- _PASSAGE_
[Start of Attachment]

Strong interprofessional relations have been espoused as a keystone for effective care and healthy workplaces. However, emerging evidence suggests that the cultural and historical manner in which health professional students have been socialized may impact future collaboration and respectful interprofessional relations. The aim of this CIHR- funded longitudinal study is to understand the process of formal professional socialization over time and how we can better prepare health professional students for collaborative practice.
This research employed an interpretive, narrative methodology, guided by the philosophical and theoretical tenets of interpretivism, hermeneutics, and narrative theory. Participants who entered their first year of health professional study in dentistry, medicine, nursing, pharmacy, or physiotherapy at Dalhousie in September 2015 were interviewed before, during and following completion of their respective programs, until 2 years post graduation. Narrative analysis of interviews were conducted within and across the five cohorts to identify key narrative components as they relate to professional identity development, interprofessional socialization and collaboration.
Findings highlight the socialization experiences of health professional students, including examples of interprofessional learning and role modeling. Findings illustrate how professional identity, attitudes, and beliefs evolve throughout formal education and showcase exemplars in terms of building interprofessional respect.
Understanding how health professional roles are conceptualized among students provides valuable insight into addressing stereotypes and promoting IPC within interprofessional education curricula. Findings are currently informing the development of health professional curricula to optimize the clinical learning environment and other socialization initiatives designed to enhance interprofessional respect and collaborative practice.

[End of Attachment]

- _WHAT IS NEEDED_
Duplicate the passage on interprofessional socialization word for word, starting at "Understanding how health" and ending at "and collaborative practice.".

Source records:
[Start of Attachment]

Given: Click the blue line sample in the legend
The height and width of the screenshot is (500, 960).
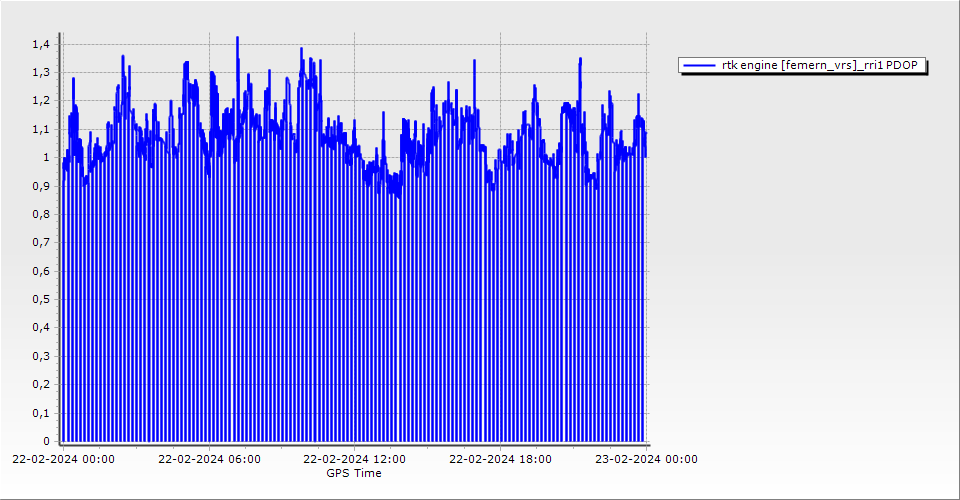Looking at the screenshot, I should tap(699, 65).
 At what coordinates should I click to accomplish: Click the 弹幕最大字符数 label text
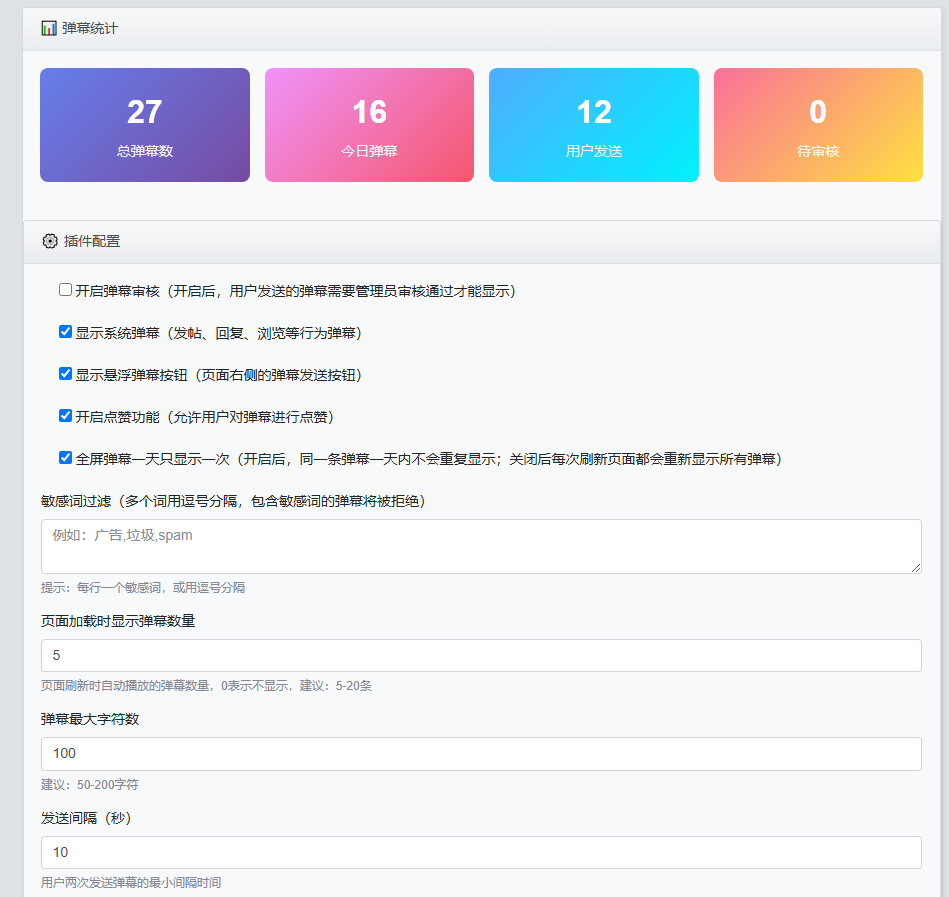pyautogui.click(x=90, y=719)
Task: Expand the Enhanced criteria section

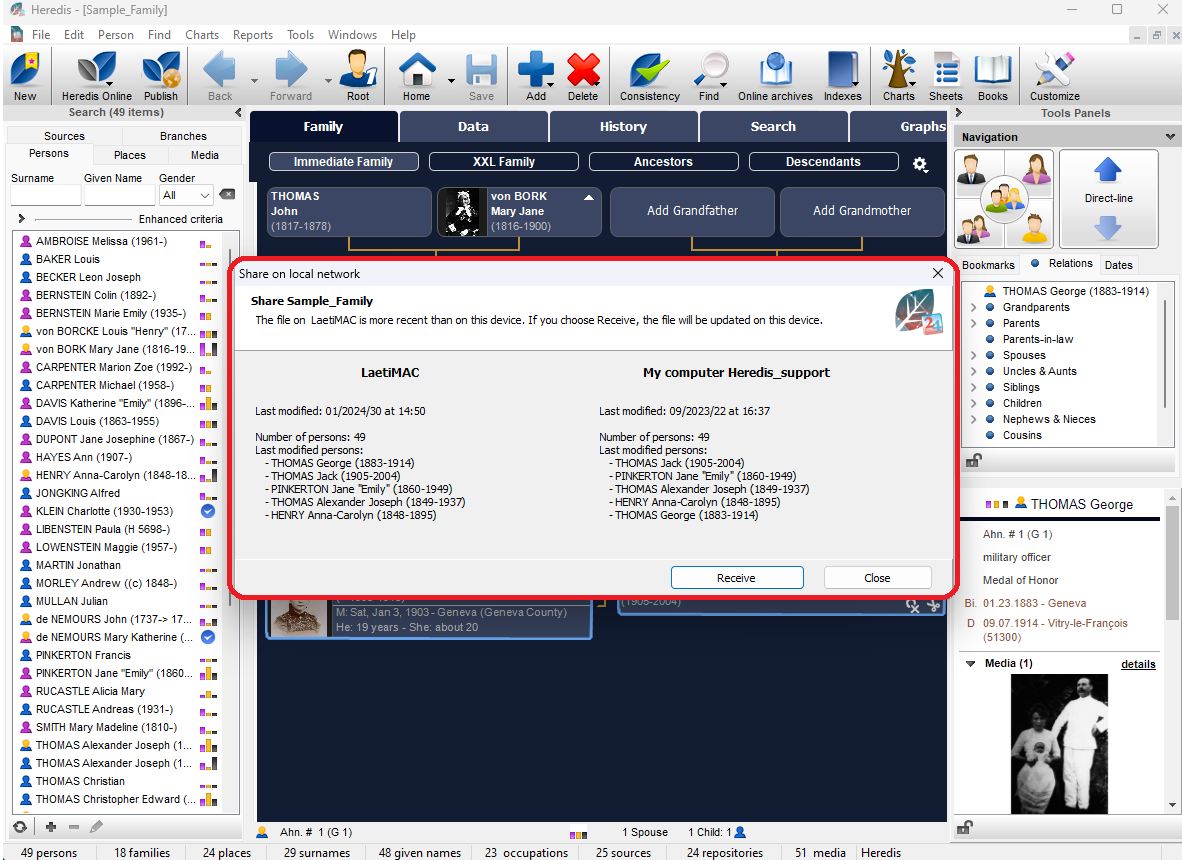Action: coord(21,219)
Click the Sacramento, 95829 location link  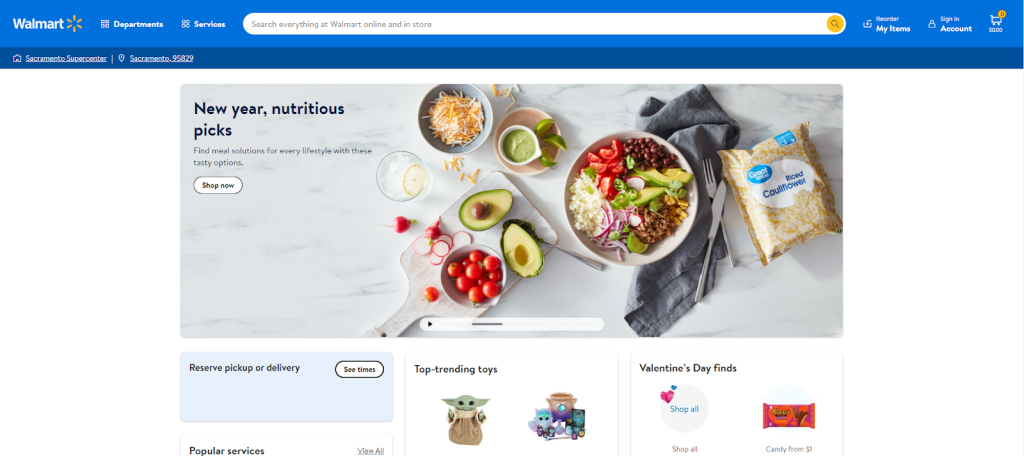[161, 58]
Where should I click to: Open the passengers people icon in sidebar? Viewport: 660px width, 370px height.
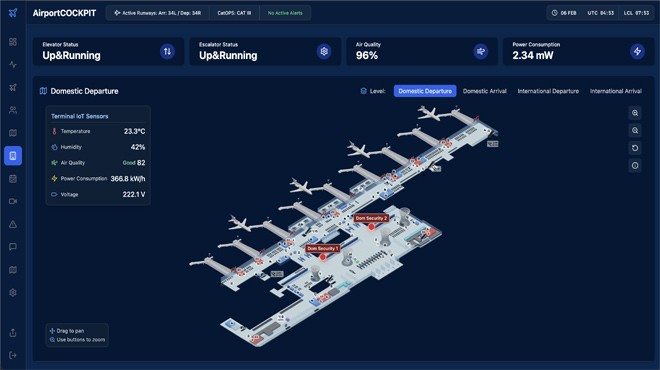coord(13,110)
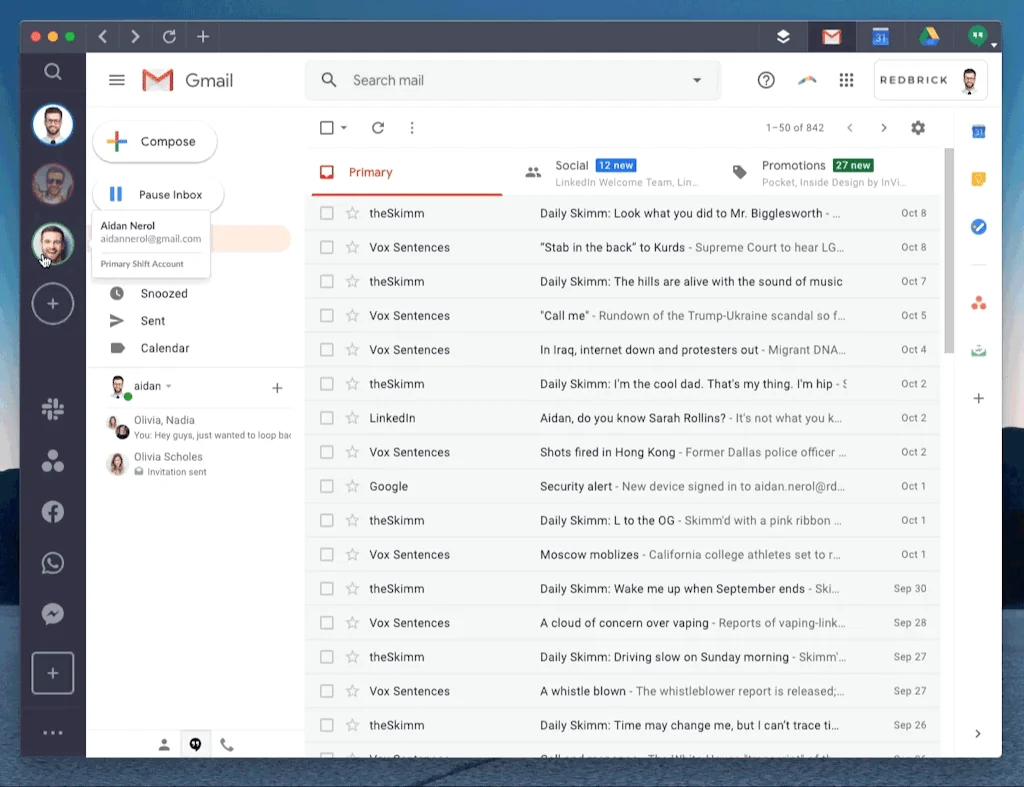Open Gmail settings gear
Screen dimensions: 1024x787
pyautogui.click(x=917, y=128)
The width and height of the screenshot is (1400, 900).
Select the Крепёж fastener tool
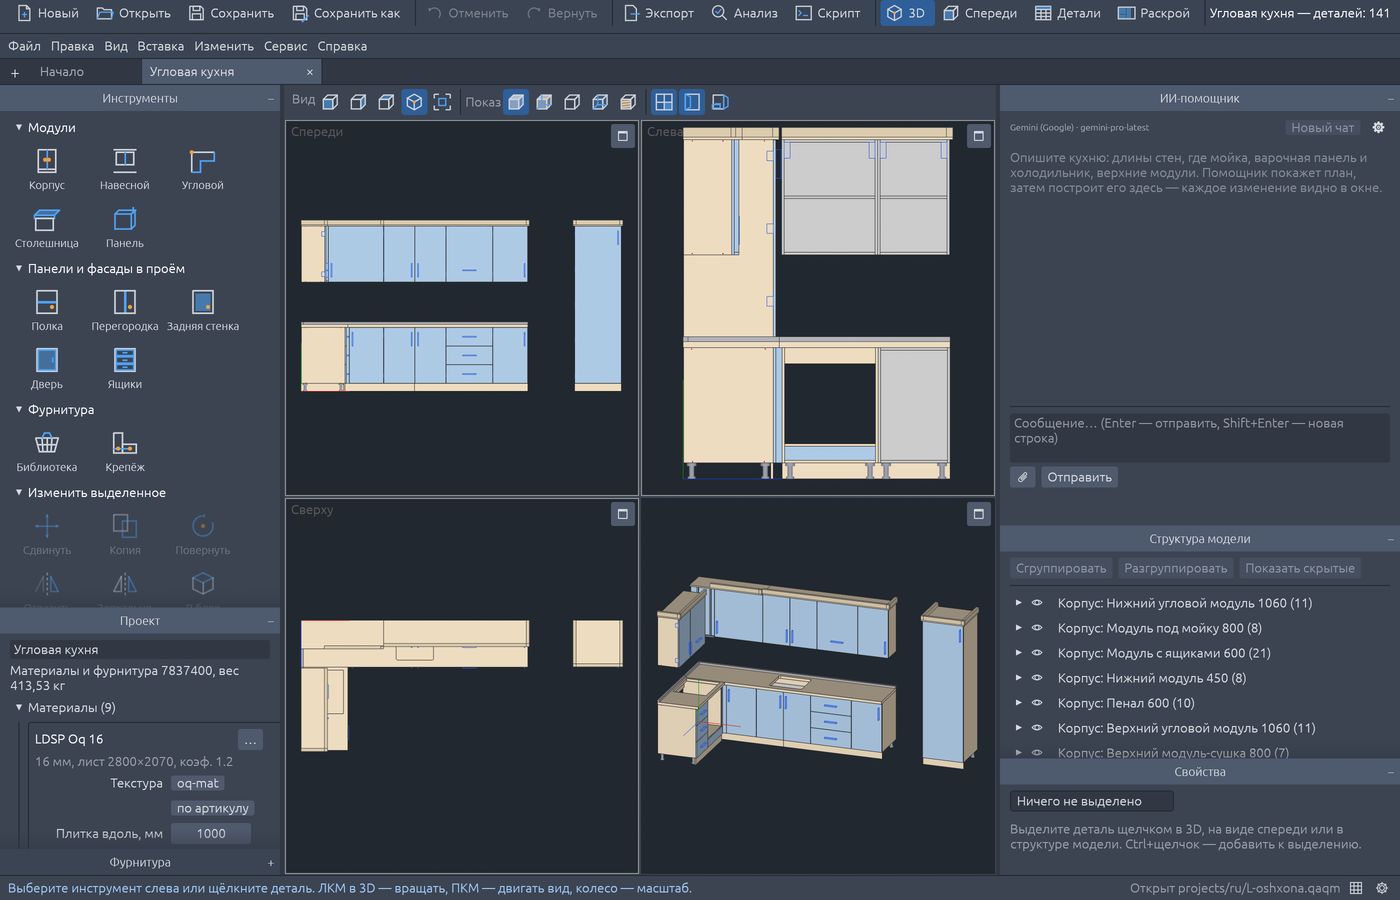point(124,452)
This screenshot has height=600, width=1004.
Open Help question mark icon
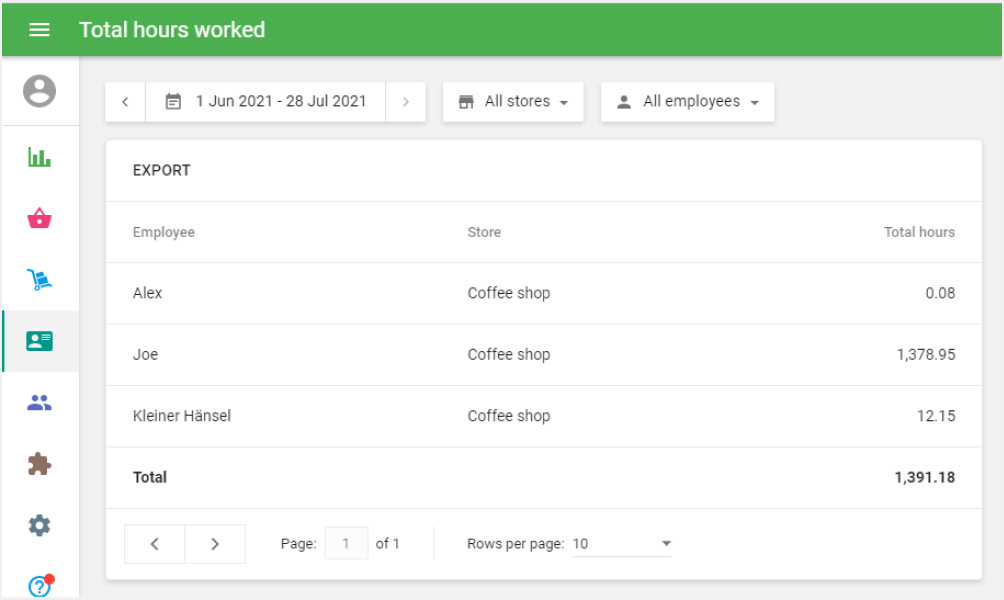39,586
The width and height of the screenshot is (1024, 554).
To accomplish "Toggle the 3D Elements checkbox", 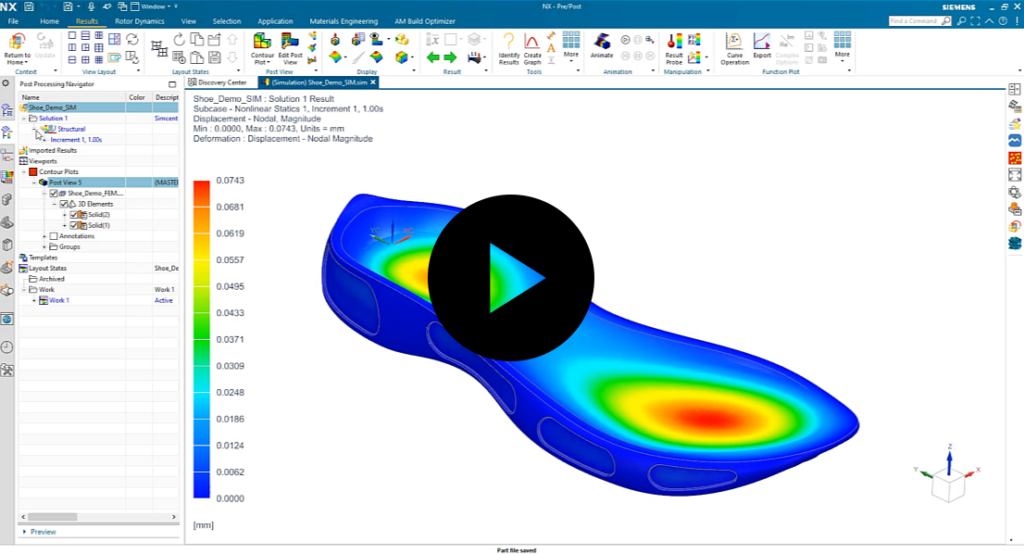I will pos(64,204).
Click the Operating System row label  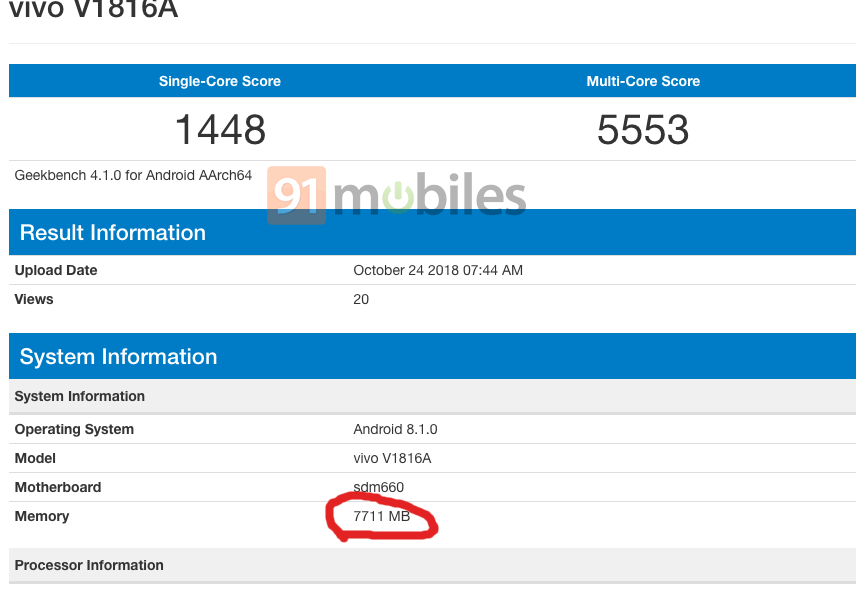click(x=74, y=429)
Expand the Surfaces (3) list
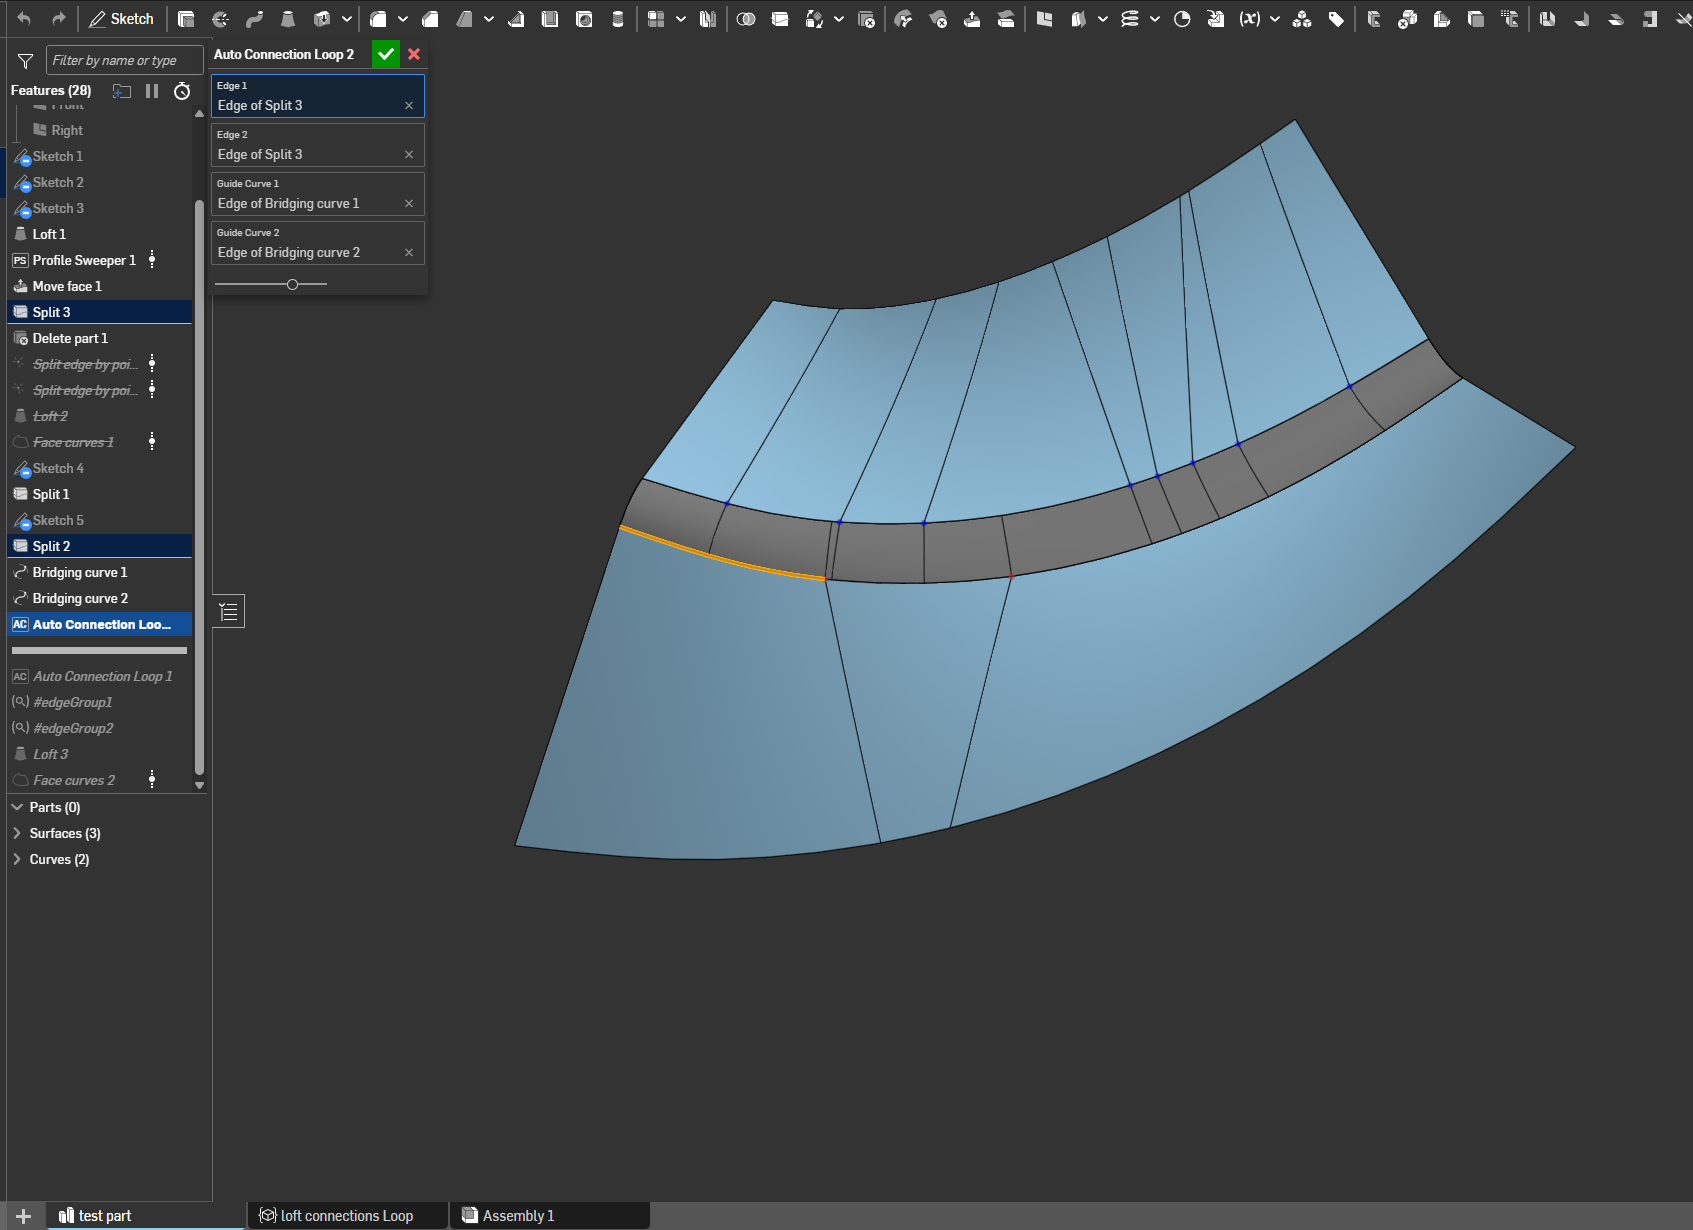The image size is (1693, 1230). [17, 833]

[End of Attachment]

- _RESPONSE BOX_
Understanding how health professional roles are conceptualized among students provides valuable insight into addressing stereotypes and promoting IPC within interprofessional education curricula. Findings are currently informing the development of health professional curricula to optimize the clinical learning environment and other socialization initiatives designed to enhance interprofessional respect and collaborative practice.